→ Exercise prompt: Your answer should be every line of the records that contains the word "header", copied as it stands.

→ Entries shown:
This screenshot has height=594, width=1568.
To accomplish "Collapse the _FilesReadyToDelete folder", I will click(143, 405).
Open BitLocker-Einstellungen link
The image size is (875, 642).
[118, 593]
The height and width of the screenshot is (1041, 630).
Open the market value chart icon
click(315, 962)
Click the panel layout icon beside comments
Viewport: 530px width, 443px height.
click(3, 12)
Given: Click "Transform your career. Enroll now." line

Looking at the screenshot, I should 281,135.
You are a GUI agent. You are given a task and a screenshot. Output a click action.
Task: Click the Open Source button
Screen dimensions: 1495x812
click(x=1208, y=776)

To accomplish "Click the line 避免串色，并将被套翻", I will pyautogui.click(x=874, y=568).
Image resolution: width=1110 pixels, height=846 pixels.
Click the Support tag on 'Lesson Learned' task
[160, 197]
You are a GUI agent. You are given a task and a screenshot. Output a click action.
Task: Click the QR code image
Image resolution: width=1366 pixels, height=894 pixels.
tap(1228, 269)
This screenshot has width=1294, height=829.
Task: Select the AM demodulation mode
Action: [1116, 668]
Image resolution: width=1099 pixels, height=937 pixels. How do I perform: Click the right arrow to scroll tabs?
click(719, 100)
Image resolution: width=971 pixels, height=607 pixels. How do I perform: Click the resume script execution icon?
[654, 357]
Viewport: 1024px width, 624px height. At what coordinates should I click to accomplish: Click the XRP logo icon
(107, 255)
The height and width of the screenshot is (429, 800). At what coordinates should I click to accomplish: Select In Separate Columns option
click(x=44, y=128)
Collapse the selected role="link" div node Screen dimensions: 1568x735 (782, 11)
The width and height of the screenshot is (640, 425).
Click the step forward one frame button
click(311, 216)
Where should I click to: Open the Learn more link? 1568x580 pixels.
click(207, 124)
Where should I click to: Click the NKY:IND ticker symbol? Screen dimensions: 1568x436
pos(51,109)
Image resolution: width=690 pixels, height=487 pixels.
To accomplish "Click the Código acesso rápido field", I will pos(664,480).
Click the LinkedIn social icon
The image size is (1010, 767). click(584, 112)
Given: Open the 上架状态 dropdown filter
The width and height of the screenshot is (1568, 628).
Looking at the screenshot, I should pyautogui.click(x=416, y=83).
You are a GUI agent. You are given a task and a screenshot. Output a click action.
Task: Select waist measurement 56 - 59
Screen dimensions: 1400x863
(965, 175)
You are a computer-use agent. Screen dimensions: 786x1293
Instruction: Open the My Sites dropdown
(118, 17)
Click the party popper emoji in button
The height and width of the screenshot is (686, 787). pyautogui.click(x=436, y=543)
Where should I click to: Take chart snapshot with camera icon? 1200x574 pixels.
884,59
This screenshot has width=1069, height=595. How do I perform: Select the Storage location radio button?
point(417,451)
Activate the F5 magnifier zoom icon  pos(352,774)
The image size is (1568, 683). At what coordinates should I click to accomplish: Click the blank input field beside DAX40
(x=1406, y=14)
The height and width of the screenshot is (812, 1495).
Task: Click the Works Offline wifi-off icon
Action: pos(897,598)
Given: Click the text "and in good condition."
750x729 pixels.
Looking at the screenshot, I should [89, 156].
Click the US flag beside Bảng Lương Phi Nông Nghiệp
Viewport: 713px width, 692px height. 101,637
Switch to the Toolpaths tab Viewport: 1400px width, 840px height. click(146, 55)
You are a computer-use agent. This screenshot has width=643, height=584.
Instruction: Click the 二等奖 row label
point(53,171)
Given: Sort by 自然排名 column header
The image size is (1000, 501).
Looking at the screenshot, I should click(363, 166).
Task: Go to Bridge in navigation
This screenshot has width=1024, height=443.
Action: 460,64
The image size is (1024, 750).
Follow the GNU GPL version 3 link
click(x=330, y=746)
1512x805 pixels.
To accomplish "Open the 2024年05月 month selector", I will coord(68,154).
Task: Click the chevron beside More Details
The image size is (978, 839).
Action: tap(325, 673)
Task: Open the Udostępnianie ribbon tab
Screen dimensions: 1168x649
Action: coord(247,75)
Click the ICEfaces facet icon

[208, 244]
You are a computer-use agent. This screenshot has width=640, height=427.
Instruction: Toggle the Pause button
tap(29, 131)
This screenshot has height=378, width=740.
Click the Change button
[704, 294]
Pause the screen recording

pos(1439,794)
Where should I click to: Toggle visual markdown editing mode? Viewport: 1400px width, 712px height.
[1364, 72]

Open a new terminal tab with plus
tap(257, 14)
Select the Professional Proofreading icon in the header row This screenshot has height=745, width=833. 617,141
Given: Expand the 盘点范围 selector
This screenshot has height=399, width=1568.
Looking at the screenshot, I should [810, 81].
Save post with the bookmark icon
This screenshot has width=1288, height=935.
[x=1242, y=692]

→ Answer to this problem:
Given: Sort by 自然排名 column header
Select the Professional Proofreading icon in the header row This screenshot has height=745, width=833. 617,141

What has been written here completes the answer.